TITLE: Commedia dell’Arte Arlecchino
TYPE: face mask
GENERAL REGION: Europe
COUNTRY: Italy
ETHNICITY: Italian
DESCRIPTION: Arlecchino (Harlequin) half mask
CATALOG ID: EUIT001
MAKER: Graziano “Safir” Viale (Lonigo [Vicenza], 1959- )
CEREMONY: Commedia dell’Arte; Carnival
AGE: 2013
MAIN MATERIAL: leather
OTHER MATERIALS: paint; hardware
The Commedia dell’Arte was a form of public entertainment that succeeded the classical Roman theater in Italy. Like classical theater, Commedia performers wore leather masks to represent stock characters and often performed in amphitheaters to large audiences. However, the Commedia differed in having only a very basic plot sketch, with most of the lines invented extemporaneously by the actors. The Commedia‘s ability to stay topical and its frequent resort to vulgar humor, combined with the considerable talent of Italian troupes that traveled throughout Europe, made this form of theater extremely popular throughout the early 17th to late 19th centuries.
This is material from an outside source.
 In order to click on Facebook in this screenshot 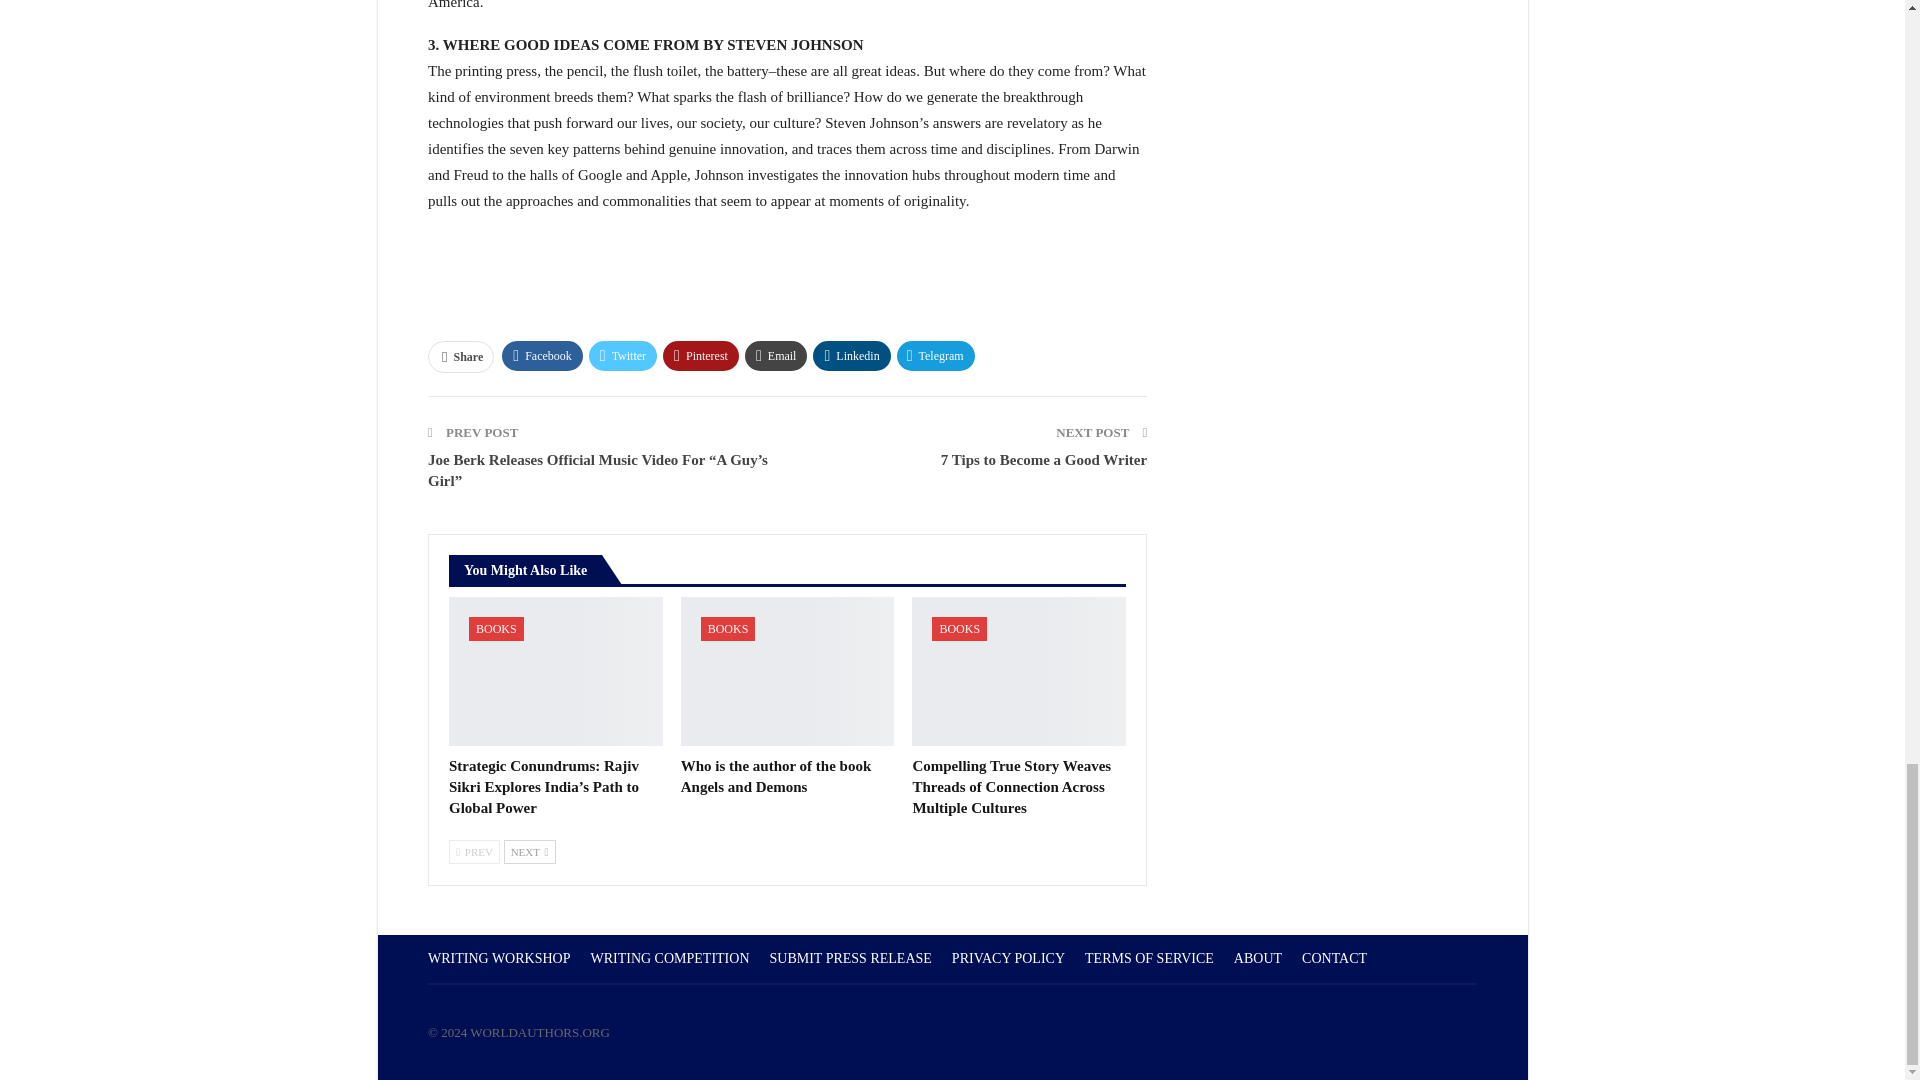, I will do `click(542, 356)`.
Masked actors had to compensate for their inability to convey facial emotion through posture, gesture, and vocal nuance.
Arlecchino, known in English as Harlequin, was long a popular stock character of the Commedia. His always wears a black half mask with quizzically arched eyebrows and a wrinkled forehead. Originally, his costume was a peasant’s shirt and long trousers, both covered with patches to indicate poverty. It later developed into a stylized, tight-fitting suit decorated with colorful triangles and diamond shapes. Arlecchino also began carrying a batte, or slapstick, at some point. The character represents a witty and capricious gentleman’s valet, amorous of the serving maids and sometimes clownishly credulous.